The big winners are the people who owned land before the factories came – often rural farmland at the time – and who were able to build rented rooms on their plots. These are simple to build, have increased hugely in value, and bring in very high rental yields, so a lot of people who were farmers in the early 1990s became quite wealthy that way.

After the study was concluded, were there suggested solutions for any of the problems?
In terms of migrant workers themselves – who have suffered from rapidly rising rents in recent years – there have been some recent efforts to implement controls, including a law passed by the National Assembly last year. Whether these are effective or not remains to be seen, but it seems like a step in the right direction.

At present, landlords in migrant areas raise rents as soon as a rise in the minimum wage for garment workers is announced, so after all the hard negotiations by unions and grassroots campaigners, much of the gain disappears instantly into landlords’ pockets.

Part of the problem is the increasingly transitory nature of migrant work. Landlords aren’t interested in retaining a tenant for a long time. They say “if a room empties, it’s no problem; it will be filled again within a week”. This kind of attitude has led to many landlords also hugely overcharging for electricity and water, adding on a flat fee of around $10 per month for these services. Companies and landlords have been known to install electricity meters that purposefully overestimate the amount of electricity used.

With Cambodia’s agriculture sector falling on hard times, do you foresee these provincial people actually permanently settling in bigger cities?
In fact, the opposite. Some people settle long-term, but it’s a small minority of people who either came years ago and were able to save, or borrow money from their richer family members, to open a business.
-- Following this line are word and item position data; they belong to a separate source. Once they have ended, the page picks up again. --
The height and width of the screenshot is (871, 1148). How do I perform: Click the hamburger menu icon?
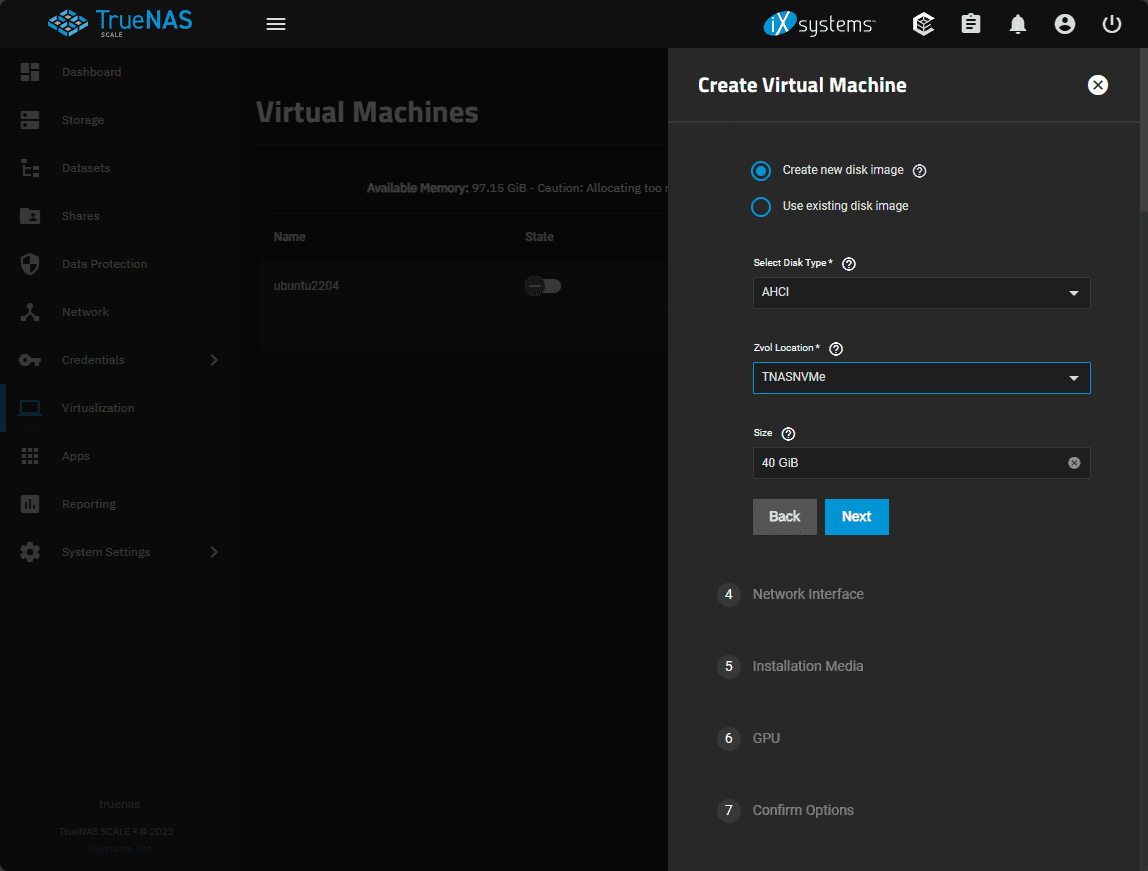tap(276, 24)
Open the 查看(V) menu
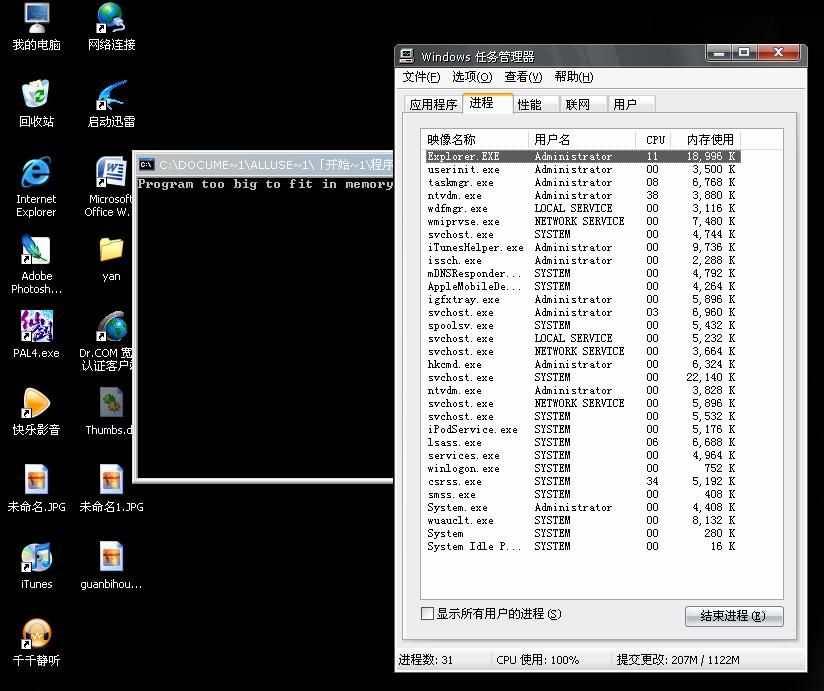The image size is (824, 691). (523, 77)
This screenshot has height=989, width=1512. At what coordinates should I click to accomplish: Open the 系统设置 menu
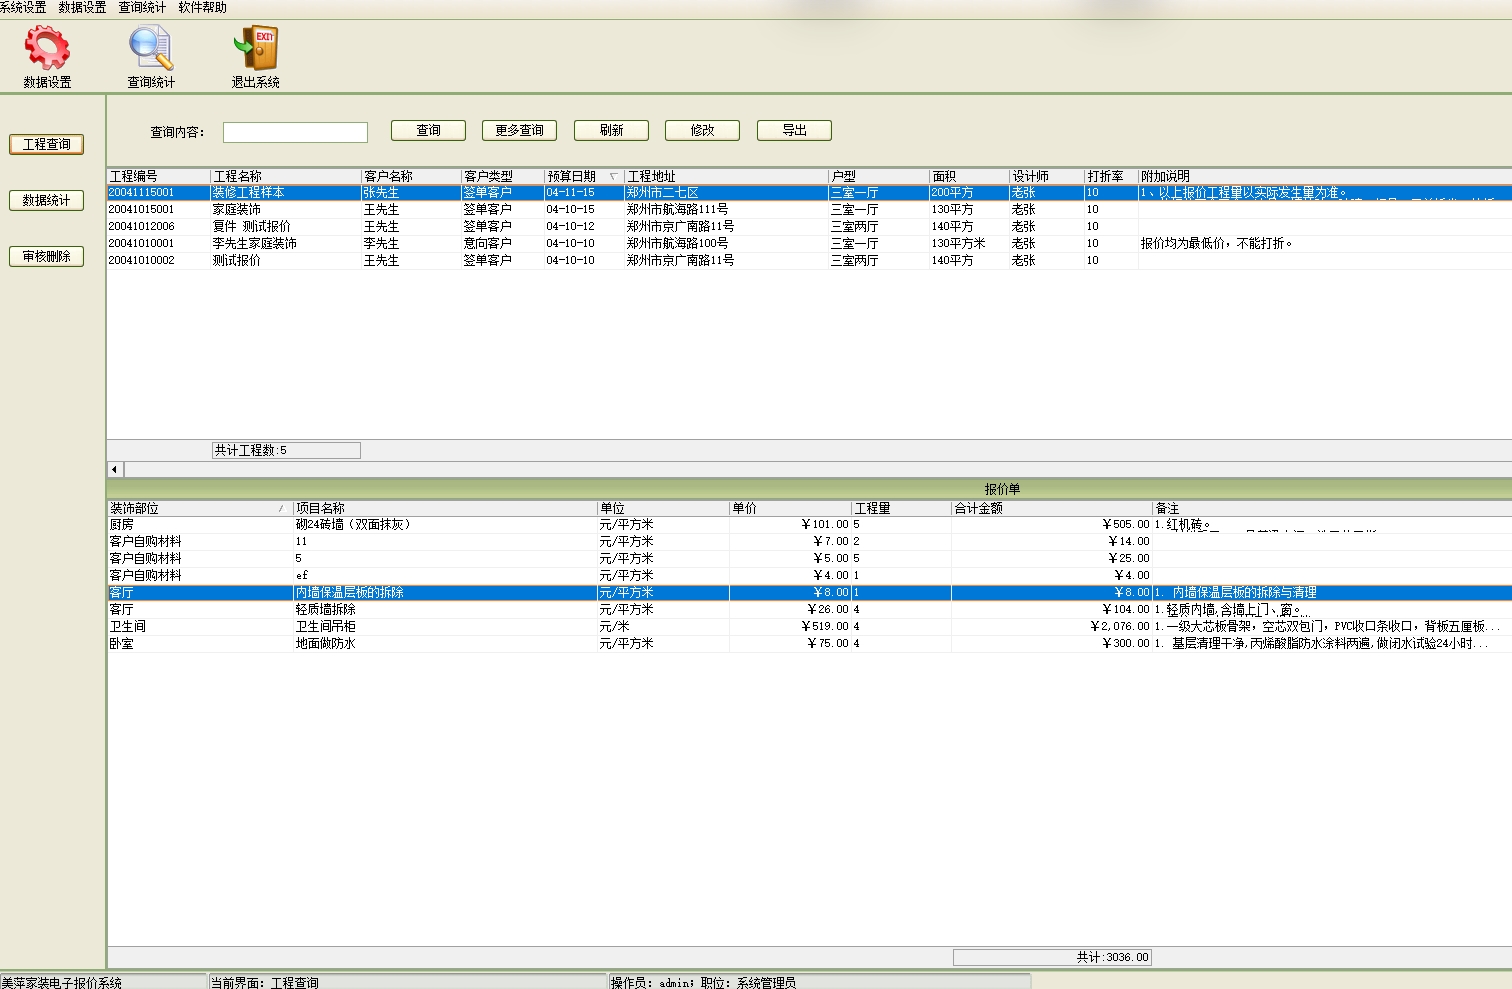[23, 7]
The more prevalent trend is of people moving between the country and the city in faster and faster cycles, as the two become increasingly interlinked.

Smallholder agriculture is in a very poor state at the moment, as climate pressures ratchet up the risk faced by farmers and reduce average yields, but economic changes are equally important. As more and more people have migrated in search of work, rural wages have tripled due to the reduced supply. This is why most migrants return to work on their family farms where possible; their parents or family can’t afford to hire anybody to replace them.

So it’s all becoming a single system. The idea of rural and urban doesn’t really apply anymore here. Households are economically and physically spread across the two and everybody’s involved.

Do you think the government’s lack of interest in building public housing is due to the perception that this migrant movement is too ephemeral to actually build permanent low-cost or affordable housing?

I don’t think that the migration patterns underway in Cambodia are particularly well-understood by the government. Policy makers in general tend to have a very simplistic, usually negative, and overbearingly economic view on migration, so migrants invariably end up under-represented and poorly catered-for in their destination.

The high and rising cost of living in Phnom Penh means that workers aren’t able to absorb any loss of wages. If a factory lays them off without notice – as is becoming more normal in the garment industry – they have little choice but to go straight home rather than try to find another job, as they cannot risk not getting one or wait for the first month’s paycheck.

This creates huge problems for workers and their families, who depend on them sending money home. So, low-cost and affordable housing for migrant workers would bring enormous benefits not only to workers themselves, but also their rural villages, who would pick up most of the gains from lower rent in the form of remittances.

Anything like this that helps to make workers’ livelihoods less precarious also helps them to invest in both the country and the city, which brings wider benefits.

Ultimately, in Phnom Penh, anything that makes migrant workers better off tends to benefit a great many other people too.

This interview has been edited for length and clarity.